[Saved entries]
------------------------------------------------------------------------

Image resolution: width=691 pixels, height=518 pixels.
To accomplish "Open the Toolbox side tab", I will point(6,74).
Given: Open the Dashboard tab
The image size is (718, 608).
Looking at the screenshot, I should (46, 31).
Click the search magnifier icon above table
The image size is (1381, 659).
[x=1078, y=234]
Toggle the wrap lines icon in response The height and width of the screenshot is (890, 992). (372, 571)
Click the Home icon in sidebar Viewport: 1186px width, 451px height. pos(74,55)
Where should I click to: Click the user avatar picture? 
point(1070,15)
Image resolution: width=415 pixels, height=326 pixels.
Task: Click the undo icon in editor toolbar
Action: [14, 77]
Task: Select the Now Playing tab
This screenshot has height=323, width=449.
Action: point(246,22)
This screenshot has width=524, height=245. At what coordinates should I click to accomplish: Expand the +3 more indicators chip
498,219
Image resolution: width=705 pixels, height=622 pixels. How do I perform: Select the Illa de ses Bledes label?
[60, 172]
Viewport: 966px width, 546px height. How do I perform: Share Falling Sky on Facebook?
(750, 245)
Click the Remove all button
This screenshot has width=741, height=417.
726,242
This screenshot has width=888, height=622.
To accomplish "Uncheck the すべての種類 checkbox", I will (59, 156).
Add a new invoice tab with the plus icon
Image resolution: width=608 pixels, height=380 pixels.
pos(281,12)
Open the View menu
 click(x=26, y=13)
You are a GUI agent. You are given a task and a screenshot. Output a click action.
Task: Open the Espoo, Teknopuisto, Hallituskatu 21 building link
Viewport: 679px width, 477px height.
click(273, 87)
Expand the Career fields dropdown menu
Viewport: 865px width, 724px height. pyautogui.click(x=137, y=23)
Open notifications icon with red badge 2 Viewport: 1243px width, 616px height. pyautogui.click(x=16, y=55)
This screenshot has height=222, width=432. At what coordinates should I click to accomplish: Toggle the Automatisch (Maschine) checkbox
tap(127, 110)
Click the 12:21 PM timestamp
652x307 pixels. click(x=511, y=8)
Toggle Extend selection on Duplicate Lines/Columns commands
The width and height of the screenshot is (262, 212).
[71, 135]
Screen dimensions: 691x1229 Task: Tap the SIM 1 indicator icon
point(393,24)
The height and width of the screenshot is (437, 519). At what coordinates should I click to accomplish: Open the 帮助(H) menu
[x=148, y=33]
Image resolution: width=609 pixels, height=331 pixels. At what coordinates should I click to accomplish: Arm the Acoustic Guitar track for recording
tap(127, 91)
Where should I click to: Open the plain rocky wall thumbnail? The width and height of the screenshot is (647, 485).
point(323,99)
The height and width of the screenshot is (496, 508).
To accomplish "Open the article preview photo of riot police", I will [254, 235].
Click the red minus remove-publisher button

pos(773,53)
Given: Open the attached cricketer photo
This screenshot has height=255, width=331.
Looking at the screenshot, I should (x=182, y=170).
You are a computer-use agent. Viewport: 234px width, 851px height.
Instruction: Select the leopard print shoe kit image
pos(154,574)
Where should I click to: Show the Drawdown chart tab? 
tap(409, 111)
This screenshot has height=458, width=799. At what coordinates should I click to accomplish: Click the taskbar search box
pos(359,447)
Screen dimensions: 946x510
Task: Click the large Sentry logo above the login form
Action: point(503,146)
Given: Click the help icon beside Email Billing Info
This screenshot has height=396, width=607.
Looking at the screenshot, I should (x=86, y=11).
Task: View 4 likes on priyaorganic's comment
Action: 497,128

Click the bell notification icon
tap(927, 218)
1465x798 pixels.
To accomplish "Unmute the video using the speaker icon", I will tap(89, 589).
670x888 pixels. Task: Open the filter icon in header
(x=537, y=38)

------------------------------------------------------------------------

» Activity: Copy out all the records exactly.

» Worked solution:
Image resolution: width=691 pixels, height=518 pixels.
To accomplish "Open the Toolbox side tab", I will point(6,74).
Given: Open the Dashboard tab
The image size is (718, 608).
Looking at the screenshot, I should (46, 31).
Click the search magnifier icon above table
The image size is (1381, 659).
[x=1078, y=234]
Toggle the wrap lines icon in response The height and width of the screenshot is (890, 992). (372, 571)
Click the Home icon in sidebar Viewport: 1186px width, 451px height. pos(74,55)
Where should I click to: Click the user avatar picture? 
point(1070,15)
Image resolution: width=415 pixels, height=326 pixels.
Task: Click the undo icon in editor toolbar
Action: [14, 77]
Task: Select the Now Playing tab
This screenshot has height=323, width=449.
Action: point(246,22)
This screenshot has width=524, height=245. At what coordinates should I click to accomplish: Expand the +3 more indicators chip
498,219
Image resolution: width=705 pixels, height=622 pixels. How do I perform: Select the Illa de ses Bledes label?
[60, 172]
Viewport: 966px width, 546px height. How do I perform: Share Falling Sky on Facebook?
(750, 245)
Click the Remove all button
This screenshot has width=741, height=417.
726,242
This screenshot has width=888, height=622.
To accomplish "Uncheck the すべての種類 checkbox", I will (59, 156).
Add a new invoice tab with the plus icon
Image resolution: width=608 pixels, height=380 pixels.
pos(281,12)
Open the View menu
 click(x=26, y=13)
You are a GUI agent. You are given a task and a screenshot. Output a click action.
Task: Open the Espoo, Teknopuisto, Hallituskatu 21 building link
Viewport: 679px width, 477px height.
click(273, 87)
Expand the Career fields dropdown menu
Viewport: 865px width, 724px height. pyautogui.click(x=137, y=23)
Open notifications icon with red badge 2 Viewport: 1243px width, 616px height. pyautogui.click(x=16, y=55)
This screenshot has height=222, width=432. At what coordinates should I click to accomplish: Toggle the Automatisch (Maschine) checkbox
tap(127, 110)
Click the 12:21 PM timestamp
652x307 pixels. click(x=511, y=8)
Toggle Extend selection on Duplicate Lines/Columns commands
The width and height of the screenshot is (262, 212).
[71, 135]
Screen dimensions: 691x1229 Task: Tap the SIM 1 indicator icon
point(393,24)
The height and width of the screenshot is (437, 519). At what coordinates should I click to accomplish: Open the 帮助(H) menu
[x=148, y=33]
Image resolution: width=609 pixels, height=331 pixels. At what coordinates should I click to accomplish: Arm the Acoustic Guitar track for recording
tap(127, 91)
Where should I click to: Open the plain rocky wall thumbnail? The width and height of the screenshot is (647, 485).
point(323,99)
The height and width of the screenshot is (496, 508).
To accomplish "Open the article preview photo of riot police", I will [254, 235].
Click the red minus remove-publisher button

pos(773,53)
Given: Open the attached cricketer photo
This screenshot has height=255, width=331.
Looking at the screenshot, I should (x=182, y=170).
You are a computer-use agent. Viewport: 234px width, 851px height.
Instruction: Select the leopard print shoe kit image
pos(154,574)
Where should I click to: Show the Drawdown chart tab? 
tap(409, 111)
This screenshot has height=458, width=799. At what coordinates should I click to accomplish: Click the taskbar search box
pos(359,447)
Screen dimensions: 946x510
Task: Click the large Sentry logo above the login form
Action: point(503,146)
Given: Click the help icon beside Email Billing Info
This screenshot has height=396, width=607.
Looking at the screenshot, I should (x=86, y=11).
Task: View 4 likes on priyaorganic's comment
Action: 497,128

Click the bell notification icon
tap(927, 218)
1465x798 pixels.
To accomplish "Unmute the video using the speaker icon", I will tap(89, 589).
670x888 pixels. Task: Open the filter icon in header
(x=537, y=38)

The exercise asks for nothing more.